Japan Geoscience Union Meeting 2024

Presentation information

[E] Oral

P (Space and Planetary Sciences ) » P-EM Solar-Terrestrial Sciences, Space Electromagnetism & Space Environment

[P-EM10] Dynamics of Magnetosphere and Ionosphere

Mon. May 27, 2024 10:45 AM - 12:00 PM Exhibition Hall Special Setting (2) (Exhibition Hall 6, Makuhari Messe)

convener:Shun Imajo(Data Analysis Center for Geomagnetism and Space Magnetism, Graduate School of Science, Kyoto University), Akimasa Ieda(Institute for Space-Earth Environmental Research, Nagoya University), Yuka Sato(Nippon Institute of Technology), Akiko Fujimoto(Kyushu Institute of Technology), Chairperson:Masahito Nose(School of Data Science, Nagoya City University), Kazuhiro Yamamoto(Graduate School of Science, The University of Tokyo)

11:00 AM - 11:15 AM

[PEM10-07] A penalized background subtraction model for scaling of low signal-to-noise ratio Ionogram video images

Yuu Hiroshige1, *Akiko Fujimoto1, Shuji Abe2, Akihiro Ikeda3, Akimasa Yoshikawa2 (1.Kyushu Institute of Technology, 2.Kyushu University, 3.National Institute of Technology, Kagoshima College)
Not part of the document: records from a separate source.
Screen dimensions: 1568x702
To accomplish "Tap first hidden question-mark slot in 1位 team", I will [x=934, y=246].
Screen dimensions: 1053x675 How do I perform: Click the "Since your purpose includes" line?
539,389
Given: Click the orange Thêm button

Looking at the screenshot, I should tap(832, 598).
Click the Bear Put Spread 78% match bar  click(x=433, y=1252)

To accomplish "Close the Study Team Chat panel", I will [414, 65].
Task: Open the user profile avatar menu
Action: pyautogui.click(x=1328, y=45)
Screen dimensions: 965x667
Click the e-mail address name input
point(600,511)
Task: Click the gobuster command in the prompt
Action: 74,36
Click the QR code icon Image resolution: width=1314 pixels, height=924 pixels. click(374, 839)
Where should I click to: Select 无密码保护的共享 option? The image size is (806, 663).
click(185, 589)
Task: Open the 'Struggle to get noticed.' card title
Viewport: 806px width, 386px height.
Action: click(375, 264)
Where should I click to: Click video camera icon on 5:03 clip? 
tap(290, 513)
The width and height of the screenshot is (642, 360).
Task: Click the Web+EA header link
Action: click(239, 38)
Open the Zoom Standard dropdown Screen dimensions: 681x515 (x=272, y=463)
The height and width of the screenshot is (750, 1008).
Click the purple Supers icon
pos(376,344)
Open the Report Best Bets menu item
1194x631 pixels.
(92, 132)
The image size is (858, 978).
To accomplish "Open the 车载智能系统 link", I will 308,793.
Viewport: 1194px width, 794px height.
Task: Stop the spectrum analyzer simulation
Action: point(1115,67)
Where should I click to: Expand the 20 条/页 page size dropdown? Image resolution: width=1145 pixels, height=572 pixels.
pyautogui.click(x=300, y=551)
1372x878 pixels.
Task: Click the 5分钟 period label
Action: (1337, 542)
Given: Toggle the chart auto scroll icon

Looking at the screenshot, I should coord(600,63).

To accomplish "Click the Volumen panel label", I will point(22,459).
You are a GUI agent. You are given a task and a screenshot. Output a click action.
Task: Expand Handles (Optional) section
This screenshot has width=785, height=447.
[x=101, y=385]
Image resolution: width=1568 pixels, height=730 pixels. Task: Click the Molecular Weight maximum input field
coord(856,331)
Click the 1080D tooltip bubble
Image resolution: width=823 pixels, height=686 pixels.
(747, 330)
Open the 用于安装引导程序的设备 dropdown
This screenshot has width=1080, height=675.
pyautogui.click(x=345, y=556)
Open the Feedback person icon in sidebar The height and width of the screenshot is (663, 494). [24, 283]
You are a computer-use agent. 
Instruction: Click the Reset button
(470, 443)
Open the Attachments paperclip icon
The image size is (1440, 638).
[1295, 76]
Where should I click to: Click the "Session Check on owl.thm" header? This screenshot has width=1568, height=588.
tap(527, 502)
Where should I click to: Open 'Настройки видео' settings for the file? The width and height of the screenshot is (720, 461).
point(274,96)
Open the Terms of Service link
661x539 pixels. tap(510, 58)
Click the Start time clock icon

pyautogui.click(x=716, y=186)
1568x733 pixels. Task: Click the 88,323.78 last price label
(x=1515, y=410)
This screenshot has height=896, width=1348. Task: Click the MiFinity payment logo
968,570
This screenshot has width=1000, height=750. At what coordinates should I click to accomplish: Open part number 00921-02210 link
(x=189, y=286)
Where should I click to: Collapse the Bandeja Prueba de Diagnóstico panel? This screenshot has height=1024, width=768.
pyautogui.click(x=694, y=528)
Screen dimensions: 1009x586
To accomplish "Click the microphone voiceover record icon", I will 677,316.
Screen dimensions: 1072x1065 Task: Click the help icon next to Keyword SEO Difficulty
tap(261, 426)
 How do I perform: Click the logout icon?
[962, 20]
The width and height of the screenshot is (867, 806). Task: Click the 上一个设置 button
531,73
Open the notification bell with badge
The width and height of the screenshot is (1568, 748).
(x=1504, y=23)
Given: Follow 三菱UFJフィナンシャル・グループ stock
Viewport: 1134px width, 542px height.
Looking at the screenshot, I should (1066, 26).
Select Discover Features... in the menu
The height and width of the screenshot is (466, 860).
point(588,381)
Keywords:Ionospheric Observation, Ionogram scaling, Computer Vision, Motion Detection

The upper atmosphere, known as the ionosphere, can affect shortwave communications and cause satellite positioning errors. Measuring the altitude distribution of electron density in the ionosphere, using High-Frequency radio wave reflections often causes the low signal-to-noise ratio of ionospheric echoes due to radio frequency interference. We propose a model for converting low-signal-to-noise-ratio ionospheric echo video images (Ionogram) into noise-reduced images using image processing techniques, for tracing the ionospheric echoes from Ionogram. The proposed method consists of three processing parts: STEP1. noise removal optimized for individual Ionogram images, STEP2. extraction of ionospheric echoes by penalized background subtraction technique, and STEP3. fine-tuning of ionospheric echo signals using a minimum spanning tree algorithm. For unstable signal-to-noise-ratio Ionograms, the model automatically determines the boundary threshold between signal and noise using ridge regression for STEP1 and non-fixed penalized parameters for STEP2. The proposed model successfully reproduces fine Ionograms.